ROANOKE TIMES Copyright (c) 1996, Roanoke Times DATE: Tuesday, December 17, 1996 TAG: 9612170026 SECTION: EDITORIAL PAGE: A-7 EDITION: METRO SOURCE: SUE MYRICK
WHEN ROSEMARY Locke visited her doctor at the national Naval Medical Center in Bethesda, Md., 11 years ago, she received the news no woman wants to hear. Her doctor had found a cancerous lump in her breast, and there was a chance the cancer would spread.
Like the more than 182,000 American women who are diagnosed with breast cancer each year, Rosemary's life became a nightmare. Although her cancer was in the beginning stages, her options were still bleak.
Doctors explained that she faced two choices: a lumpectomy (removal of the lump itself) or a mastectomy (removal of the entire breast).
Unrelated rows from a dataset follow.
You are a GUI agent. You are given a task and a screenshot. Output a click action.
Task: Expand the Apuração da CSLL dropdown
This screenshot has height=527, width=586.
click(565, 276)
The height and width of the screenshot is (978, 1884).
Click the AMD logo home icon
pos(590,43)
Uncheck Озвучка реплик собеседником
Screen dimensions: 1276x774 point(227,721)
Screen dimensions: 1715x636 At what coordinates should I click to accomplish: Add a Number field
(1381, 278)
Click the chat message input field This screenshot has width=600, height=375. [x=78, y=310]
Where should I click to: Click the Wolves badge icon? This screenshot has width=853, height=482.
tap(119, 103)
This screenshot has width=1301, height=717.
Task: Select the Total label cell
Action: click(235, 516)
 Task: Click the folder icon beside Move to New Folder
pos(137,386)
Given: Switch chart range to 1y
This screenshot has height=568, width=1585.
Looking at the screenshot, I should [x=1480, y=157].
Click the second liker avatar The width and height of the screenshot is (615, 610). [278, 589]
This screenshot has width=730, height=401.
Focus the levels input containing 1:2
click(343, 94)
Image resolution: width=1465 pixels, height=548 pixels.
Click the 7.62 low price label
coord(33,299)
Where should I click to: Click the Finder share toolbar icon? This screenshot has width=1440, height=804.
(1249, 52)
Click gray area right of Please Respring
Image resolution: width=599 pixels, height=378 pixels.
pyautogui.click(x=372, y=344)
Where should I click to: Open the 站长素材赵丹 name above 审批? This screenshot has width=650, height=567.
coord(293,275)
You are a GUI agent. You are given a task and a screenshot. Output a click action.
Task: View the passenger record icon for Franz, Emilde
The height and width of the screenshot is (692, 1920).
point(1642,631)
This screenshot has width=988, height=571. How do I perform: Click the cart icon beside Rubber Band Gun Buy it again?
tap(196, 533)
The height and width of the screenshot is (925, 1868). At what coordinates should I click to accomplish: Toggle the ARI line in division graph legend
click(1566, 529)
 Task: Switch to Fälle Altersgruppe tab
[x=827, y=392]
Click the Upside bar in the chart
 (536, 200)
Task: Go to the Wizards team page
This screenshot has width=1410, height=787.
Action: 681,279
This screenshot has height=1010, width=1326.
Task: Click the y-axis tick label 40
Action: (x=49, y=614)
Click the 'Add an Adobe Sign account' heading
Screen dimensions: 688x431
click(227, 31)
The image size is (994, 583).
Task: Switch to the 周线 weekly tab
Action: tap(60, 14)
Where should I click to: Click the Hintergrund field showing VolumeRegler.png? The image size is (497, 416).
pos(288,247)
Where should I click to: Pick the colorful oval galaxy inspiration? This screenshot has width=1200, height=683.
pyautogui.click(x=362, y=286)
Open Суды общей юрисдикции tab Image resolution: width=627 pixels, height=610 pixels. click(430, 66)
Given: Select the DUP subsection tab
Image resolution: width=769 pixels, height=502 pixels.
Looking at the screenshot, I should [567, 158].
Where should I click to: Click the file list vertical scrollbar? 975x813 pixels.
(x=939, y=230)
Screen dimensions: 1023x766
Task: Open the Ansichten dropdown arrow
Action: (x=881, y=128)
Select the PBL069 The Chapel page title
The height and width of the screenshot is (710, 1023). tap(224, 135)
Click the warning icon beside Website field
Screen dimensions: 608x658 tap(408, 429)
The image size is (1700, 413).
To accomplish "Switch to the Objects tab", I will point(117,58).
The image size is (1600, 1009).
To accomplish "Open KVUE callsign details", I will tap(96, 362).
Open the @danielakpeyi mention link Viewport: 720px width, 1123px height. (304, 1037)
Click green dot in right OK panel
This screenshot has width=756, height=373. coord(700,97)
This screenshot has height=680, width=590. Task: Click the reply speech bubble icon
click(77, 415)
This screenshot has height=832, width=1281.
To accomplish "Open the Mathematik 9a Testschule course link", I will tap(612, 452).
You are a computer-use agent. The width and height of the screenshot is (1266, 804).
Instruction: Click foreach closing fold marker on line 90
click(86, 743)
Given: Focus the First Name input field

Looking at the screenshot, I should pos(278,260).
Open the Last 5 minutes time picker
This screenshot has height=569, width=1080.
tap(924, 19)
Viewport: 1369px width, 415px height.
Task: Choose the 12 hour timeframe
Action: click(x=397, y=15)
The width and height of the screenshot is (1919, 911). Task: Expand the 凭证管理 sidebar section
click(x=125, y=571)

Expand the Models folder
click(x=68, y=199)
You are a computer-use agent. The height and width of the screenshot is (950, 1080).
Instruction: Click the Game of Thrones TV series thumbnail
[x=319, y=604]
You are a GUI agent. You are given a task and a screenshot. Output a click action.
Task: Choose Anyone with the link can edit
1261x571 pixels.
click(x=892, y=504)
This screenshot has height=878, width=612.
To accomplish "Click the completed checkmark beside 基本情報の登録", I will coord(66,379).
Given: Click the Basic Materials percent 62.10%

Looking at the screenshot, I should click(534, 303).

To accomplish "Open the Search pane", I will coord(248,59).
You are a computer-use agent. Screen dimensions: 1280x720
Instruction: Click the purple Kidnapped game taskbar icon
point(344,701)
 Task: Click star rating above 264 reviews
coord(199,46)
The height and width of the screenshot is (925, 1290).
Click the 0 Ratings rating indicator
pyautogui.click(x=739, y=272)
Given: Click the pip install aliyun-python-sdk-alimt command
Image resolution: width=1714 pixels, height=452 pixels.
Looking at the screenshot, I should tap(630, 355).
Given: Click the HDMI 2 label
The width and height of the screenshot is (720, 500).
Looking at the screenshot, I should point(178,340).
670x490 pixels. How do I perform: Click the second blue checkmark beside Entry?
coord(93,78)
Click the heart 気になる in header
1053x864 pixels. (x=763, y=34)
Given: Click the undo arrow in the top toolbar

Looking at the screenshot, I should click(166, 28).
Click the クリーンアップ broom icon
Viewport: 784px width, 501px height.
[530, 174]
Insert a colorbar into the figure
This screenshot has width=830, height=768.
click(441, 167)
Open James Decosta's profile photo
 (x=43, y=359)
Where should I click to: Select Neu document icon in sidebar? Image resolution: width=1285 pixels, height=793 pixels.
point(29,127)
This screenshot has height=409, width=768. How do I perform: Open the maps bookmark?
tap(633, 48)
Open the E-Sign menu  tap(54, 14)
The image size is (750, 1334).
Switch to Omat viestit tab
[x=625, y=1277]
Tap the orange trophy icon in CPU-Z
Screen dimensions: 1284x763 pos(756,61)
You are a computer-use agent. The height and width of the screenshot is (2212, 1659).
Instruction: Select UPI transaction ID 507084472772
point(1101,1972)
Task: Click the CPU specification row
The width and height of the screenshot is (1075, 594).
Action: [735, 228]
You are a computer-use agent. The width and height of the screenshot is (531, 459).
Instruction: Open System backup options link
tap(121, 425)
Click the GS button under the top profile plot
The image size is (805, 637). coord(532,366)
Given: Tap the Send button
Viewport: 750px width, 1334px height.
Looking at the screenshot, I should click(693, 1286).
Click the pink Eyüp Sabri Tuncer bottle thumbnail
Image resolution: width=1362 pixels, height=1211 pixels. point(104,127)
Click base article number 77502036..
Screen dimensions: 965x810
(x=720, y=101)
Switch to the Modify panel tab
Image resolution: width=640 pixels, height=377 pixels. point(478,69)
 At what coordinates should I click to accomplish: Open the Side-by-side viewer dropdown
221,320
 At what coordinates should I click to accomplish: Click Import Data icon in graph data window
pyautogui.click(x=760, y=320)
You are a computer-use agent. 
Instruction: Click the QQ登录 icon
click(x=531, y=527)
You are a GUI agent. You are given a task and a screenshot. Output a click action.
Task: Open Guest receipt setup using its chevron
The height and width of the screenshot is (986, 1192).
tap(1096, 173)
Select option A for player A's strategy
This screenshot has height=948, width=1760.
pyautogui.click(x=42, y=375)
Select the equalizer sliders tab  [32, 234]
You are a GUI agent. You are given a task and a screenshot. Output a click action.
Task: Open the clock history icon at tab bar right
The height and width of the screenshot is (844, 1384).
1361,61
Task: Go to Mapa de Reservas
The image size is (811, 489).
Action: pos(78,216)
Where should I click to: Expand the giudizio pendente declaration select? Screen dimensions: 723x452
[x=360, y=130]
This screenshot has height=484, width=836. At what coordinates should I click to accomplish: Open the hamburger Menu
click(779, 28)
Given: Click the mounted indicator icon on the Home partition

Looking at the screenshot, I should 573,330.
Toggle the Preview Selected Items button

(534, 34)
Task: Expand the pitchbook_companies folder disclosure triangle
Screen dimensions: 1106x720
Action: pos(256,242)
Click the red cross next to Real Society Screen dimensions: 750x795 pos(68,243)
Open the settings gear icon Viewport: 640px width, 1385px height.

While a lumpectomy would be less disfiguring, her chances of stopping the cancer from spreading would improve significantly with a mastectomy.
If Rosemary agreed to the mastectomy, her doctors would use a silicone breast implant to restore her figure and help prevent any back or shoulder pain she might suffer from the lopsided effect of a missing breast. While no operation could erase the pain and fear Rosemary had suffered, implant surgery could help her psychologically by ensuring that a deformity would not be a constant, daily reminder of her ordeal.
Rosemary, like many other breast-cancer patients facing these difficult decisions, agonized for days. She concluded that she wanted to make sure all the cancer was removed and that her figure was as fully restored as possible. For these reasons, she chose to have a double mastectomy, have the silicone implants inserted and move forward with her life.
Unfortunately, today's breast-cancer survivors do not have the same choices when it comes to reconstructive surgery. When they choose mastectomies, silicone breast implants no longer are an option except as part of restricted clinical trials.
In 1992, soon after Rosemary's reconstructive surgery, the U.S. Food and Drug Administration imposed a moratorium on silicone breast-implants on the grounds that the devices never had received adequate safety tests.
When a blue-ribbon investigative panel convened by the FDA recommended that the moratorium be lifted, FDA Commissioner David Kessler ignored the recommendation and continued the ban until studies could show conclusively that silicone breast-implants were safe.
Now, four years later, the evidence is in - and it is overwhelming. No less than 17 epidemiological studies conducted on the side effects of silicone breast implants by such prestigious institutions as Harvard, Johns Hopkins, the Mayo Clinic and the University of Michigan have found no link between silicone-gel implants and a wide variety of diseases. Despite those remarkable clean bills of health, the FDA still refuses to allow female breast-cancer victims the option of rebuilding their bodies, their morale - and their lives - with silicone breast implants.
Although I am not a breast-cancer victim, it is beyond my comprehension why breast-cancer survivors should be denied the choice of safe, effective reconstructive surgery. After battling a deadly disease and winning, any human should be free to erase the scars to the fullest extent possible. Why should breast-cancer survivors be any different?
Each year that the FDA's discriminatory ban on silicone breast-implants remains in place, some 91,000 American women with recent mastectomies will be denied the very product that could reconstruct a missing breast and allow them to resume near-normal lives.
By continuing to restrict access to silicone breast-implants, the FDA is allowing trial lawyers to raise false questions about the safety of thousands of other vital medical devices containing silicone. The fear of class-action lawsuits already has forced two major silicone manufacturers to cease production. Smaller companies that have been on the cutting edge of medical device technology say silicone shortages now threaten their businesses.
The negative effect on ailing Americans could reach epidemic proportions in a very short time. Each year in the United States alone there are:
* More than 75,000 babies, children and adults who depend on silicone brain shunts to relieve the debilitating condition known as water on the brain.
* More than 600,000 people who receive artificial limbs, hip joints and other arthoplasty devices fashioned from silicone.
* More than 175,000 people whose hearts continue to beat because of silicone pacemakers and/or heart valves.
As President Clinton ponders a replacement for Kessler at the FDA, I urge him to remember not just the breast cancer survivors, but the millions of other Americans whose access to vital silicone medical-implants is now threatened by the avalanche of baseless lawsuits.
The next FDA commissioner should be someone who fully understands that public-health decisions must always be based on the proof of scientific evidence rather than the wishes of a handful of trial lawyers.
If Clinton chooses wisely, millions of Americans currently at risk will be assured access to implantable medical devices that save lives and enhance living. That, in itself, would be a major and remarkable move toward health reform!
Sue Myrick, former mayor of Charlotte, N.C., is a Republican member of the U.S. House of Representatives.